Extra

Week’s Second Shooting Alarms North Oakland Neighbors

By Richard Brenneman
Tuesday April 29, 2008 - 05:22:00 PM

An early Monday evening running gun battle left one man critically injured and police searching for a lime green car which had struck several cars during an exchange of gunfire with a pedestrian. 

The dramatic shootout happened on Whitney Street, between 59th and 60th Streets, and apparently concluded just doors away from the 59th Street home where a North Oakland man shot a burglar last week after he broke a front door window. 

Shattered bits of headlights and colored plastic littered Whitney Street, and a battered Honda Accord LX stood immobile on the street, bearing traces of the pale green paint left by the car used in the shooting. 

The neighborhood has seen a rash of violence in recent months, including two fatal shootings last fall and a fusillade of gunfire discharged into the air in the parking lot of a tavern on Shattuck Avenue just south of the 59th Street intersection two weeks ago, said one neighbor. 

In Tuesday night’s shooting, “the car hit several parked cars—including totaling the car of the owner of the house on Whitney that nearly burned down last Christmas,” reported one Whitney Street resident in an e-mail to neighbors. 

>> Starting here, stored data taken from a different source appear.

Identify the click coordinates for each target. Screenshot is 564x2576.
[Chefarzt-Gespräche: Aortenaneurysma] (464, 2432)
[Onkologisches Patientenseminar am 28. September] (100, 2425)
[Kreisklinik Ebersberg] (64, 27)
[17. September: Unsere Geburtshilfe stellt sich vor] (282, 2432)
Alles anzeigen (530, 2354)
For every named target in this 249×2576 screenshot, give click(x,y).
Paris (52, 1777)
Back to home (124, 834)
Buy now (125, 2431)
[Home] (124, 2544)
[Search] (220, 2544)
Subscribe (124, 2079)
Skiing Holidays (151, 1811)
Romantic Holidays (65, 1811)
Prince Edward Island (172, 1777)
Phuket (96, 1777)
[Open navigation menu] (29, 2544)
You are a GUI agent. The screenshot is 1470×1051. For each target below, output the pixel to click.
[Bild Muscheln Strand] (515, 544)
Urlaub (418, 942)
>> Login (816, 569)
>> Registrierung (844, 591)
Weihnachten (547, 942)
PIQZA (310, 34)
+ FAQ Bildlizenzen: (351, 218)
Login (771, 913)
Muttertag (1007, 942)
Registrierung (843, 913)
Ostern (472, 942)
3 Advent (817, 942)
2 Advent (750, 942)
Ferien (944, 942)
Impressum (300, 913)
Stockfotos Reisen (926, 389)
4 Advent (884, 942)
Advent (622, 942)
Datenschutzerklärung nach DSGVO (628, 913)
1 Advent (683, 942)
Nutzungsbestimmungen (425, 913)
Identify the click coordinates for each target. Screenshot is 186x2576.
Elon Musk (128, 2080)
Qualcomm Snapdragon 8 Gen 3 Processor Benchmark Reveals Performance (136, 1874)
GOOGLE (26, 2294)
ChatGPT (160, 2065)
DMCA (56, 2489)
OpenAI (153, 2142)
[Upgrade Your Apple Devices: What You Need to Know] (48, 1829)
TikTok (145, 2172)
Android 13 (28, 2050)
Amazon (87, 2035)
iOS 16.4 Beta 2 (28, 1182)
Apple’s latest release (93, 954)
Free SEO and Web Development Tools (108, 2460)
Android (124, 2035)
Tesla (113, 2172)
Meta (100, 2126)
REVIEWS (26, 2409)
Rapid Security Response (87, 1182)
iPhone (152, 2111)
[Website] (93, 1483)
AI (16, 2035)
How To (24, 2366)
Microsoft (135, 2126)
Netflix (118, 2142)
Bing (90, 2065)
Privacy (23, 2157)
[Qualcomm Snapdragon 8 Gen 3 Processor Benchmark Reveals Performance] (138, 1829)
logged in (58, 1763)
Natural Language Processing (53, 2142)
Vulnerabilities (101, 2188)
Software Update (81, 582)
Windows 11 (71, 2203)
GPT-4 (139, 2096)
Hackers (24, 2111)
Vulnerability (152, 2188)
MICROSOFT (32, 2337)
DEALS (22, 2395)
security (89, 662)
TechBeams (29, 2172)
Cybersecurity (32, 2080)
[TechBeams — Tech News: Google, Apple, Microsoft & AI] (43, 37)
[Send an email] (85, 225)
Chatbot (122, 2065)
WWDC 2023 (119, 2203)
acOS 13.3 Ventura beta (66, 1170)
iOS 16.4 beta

Another neighbor said that the suspect apparently tried to hide in yards in the neighborhood, finally ending up at the intersection of 59th and McCall streets, where he collapsed on the pavement. 

A third neighbor, who declined to speak for attribution, said Tuesday night’s incident was “really terrifying.” 

Police blocked off the street for an hour after the incident, and City Councilmember Jane Brunner came by to talk to neighbors, said Bob Brokl, a neighborhood resident. Brunner is facing opposition in her bid for reelection from 59th Street resident Patrick McCullough—who gained fame after he shot a 15-year-old in the arm three years ago. 

McCullough was not charged in that incident, in which he told police he had fired at the youth after he had been surrounded by 15 young men in his front yard who had been yelling “Kill the snitch” because of his campaign against neighborhood drug dealing. 

The council candidate said he had fired after the teenager told a companion, “Get me the pistol.” 

An Oakland Police spokesperson said he would contact the investigating officer and provide more information about the incident later.  

The earlier shooting, which happened April 22, occurred in the block west of Shattuck after a resident heard the sounds of breaking glass and found Nathan Cooper, 31, breaking in through the front door. 

Police said the resident told them he fired because he thought Cooper was attacking with a weapon. Cooper managed to stagger to the same parking lot where the shots had been fired a week earlier. 

He was taken to the hospital in serious condition, and later charged with burglary.